Dès lors, quelle est votre détermination à lutter, partout dans le monde, contre le djihadisme ?
(Applaudissements sur les travées du groupe Les Républicains, ainsi que sur des travées du groupe UC.)
M. le président. La parole est à M. le ministre de l'Europe et des affaires étrangères.
M. Jean-Yves Le Drian, ministre de l'Europe et des affaires étrangères. Monsieur Karoutchi, vous avez raison de rappeler l'ampleur de la menace. Il est nécessaire de faire preuve d'une vigilance extrême et de considérer la lutte contre le terrorisme comme une priorité absolue.
On voit bien ce terrorisme se répandre, et pas uniquement au Sahel. Depuis quelques jours, nous observons certains événements autour du lac Tchad, avec la montée en puissance de l'Iswap, l'État islamique en Afrique de l'Ouest, et de Boko Haram. Nous constatons la montée en puissance des shebabs dans le nord du Mozambique. Il y a un risque de résurgence de Daech, en Syrie comme en Irak. Il existe, enfin, des risques liés à la situation en Afghanistan.
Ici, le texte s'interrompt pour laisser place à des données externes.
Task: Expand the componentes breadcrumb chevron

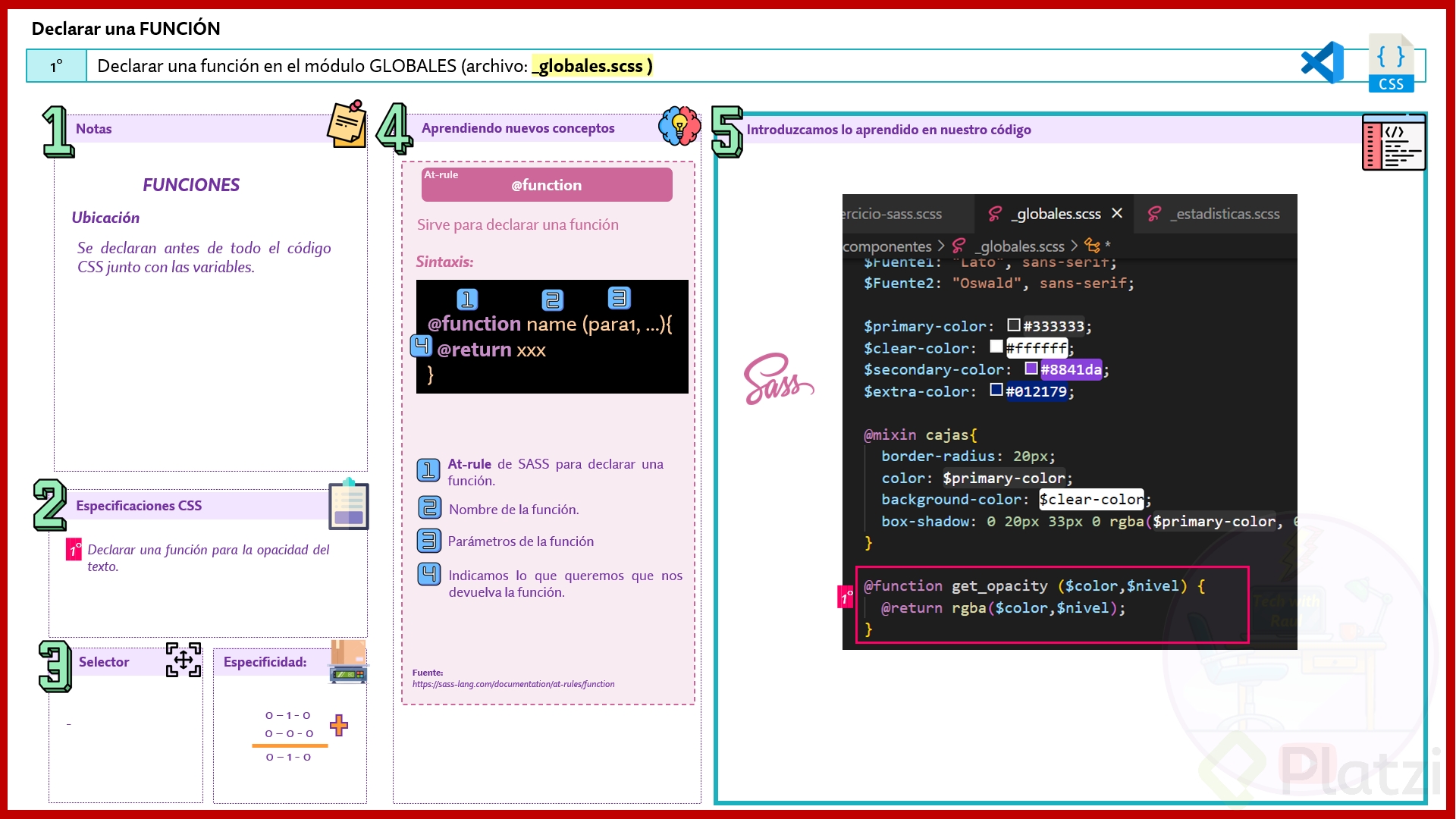Action: click(x=941, y=246)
Face à cela, la réponse doit être internationale et globale. Nous devons intégrer les éléments de renseignement et nous avons, depuis quelques années, au niveau national et grâce à la coopération internationale, singulièrement renforcé nos capacités et nos moyens de collaboration. Cette action signifie aussi l'intervention armée, quand c'est nécessaire.
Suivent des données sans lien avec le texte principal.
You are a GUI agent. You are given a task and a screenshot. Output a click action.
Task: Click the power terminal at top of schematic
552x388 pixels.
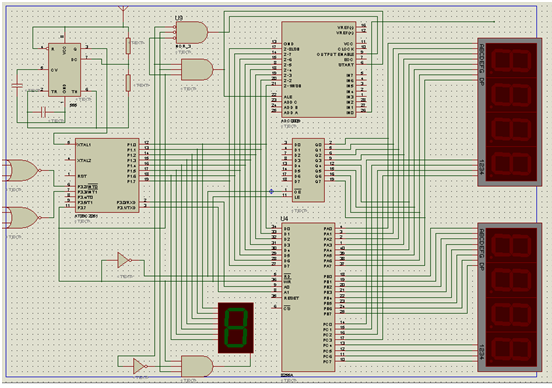click(123, 8)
Nous le faisons au Sahel, et Mme la ministre des armées vient de confirmer cette orientation contre-terroriste de l'inflexion de notre organisation au Sahel.
Nous le faisons aussi toujours en Syrie, par l'intervention de nos forces basées en Jordanie.
Nous le faisons également viales Nations unies, puisque, en ce moment même, est en train d'être définie la stratégie antiterroriste qui devrait réunir l'ensemble des États membres des Nations unies, sur la base d'éléments juridiques et de la nécessité des sanctions, qu'il faudra mettre en place à partir de listes.
Nous le faisons en luttant contre le financement : nous avons pris l'initiative de la coalition No Money For Terroravec les Australiens, il y a quelques mois. Cela a permis d'adoption d'une résolution au Conseil de sécurité, qui fixe des normes et prévoit des sanctions à l'égard de toute complicité sur le financement du terrorisme.
Nous le faisons aussi en luttant contre la diffusion du terrorisme en ligne, en particulier depuis les événements de Christchurch. Vous le savez, avec la Première ministre de Nouvelle-Zélande, l'initiative a été prise d'une coalition, appelée « L'Appel de Christchurch », qui a permis des avancées significatives.
M. le président. Il faut conclure !
M. Jean-Yves Le Drian, ministre. Tout cela constitue une action globale, régulièrement révisée au niveau national, dans les conseils de défense que tient le Président de la République.
(Mme Patricia Schillinger et M. François Patriat applaudissent.)
M. le président. La parole est à M. Roger Karoutchi, pour la réplique.
M. Roger Karoutchi. Monsieur le ministre, la grande absente de votre réponse, c'est l'Europe.
En réalité, vous l'avez dit, les actes djihadistes se multiplient un peu partout dans le monde : Niger, Mali, Burkina Faso, Mozambique, Tanzanie, Irak, Syrie, etc.
Par ailleurs, la Turquie n'hésite pas à dire qu'elle utilise des mercenaires djihadistes syriens contre l'Arménie, contre les Kurdes, en Afghanistan ou en Libye. Nos amis arméniens, nos amis kurdes, nos amis libyens, auprès de qui nous intervenons pour que la démocratie soit rétablie, se demandent où est l'Europe et où est la France.
Bien sûr, nous protestons ! Bien sûr, nous nous indignons ! Mais c'est insuffisant pour préserver la liberté de ces peuples menacés.
Lorsque l'Europe et la France ne défendent pas avec suffisamment de fermeté les valeurs démocratiques, lorsque notre jeu diplomatique, notamment par rapport à la Turquie, n'est pas d'une netteté absolue – c'est le moins que l'on puisse dire ces derniers jours – (Très bien ! sur les travées du groupe Les Républicains.), nous remettons en cause nos propres valeurs de liberté et de démocratie.
J'espère que nous n'en paierons pas un jour le prix. (Vifs applaudissements sur les travées des groupes Les Républicains, UC et INDEP, ainsi que sur des travées des groupes SER et CRCE.)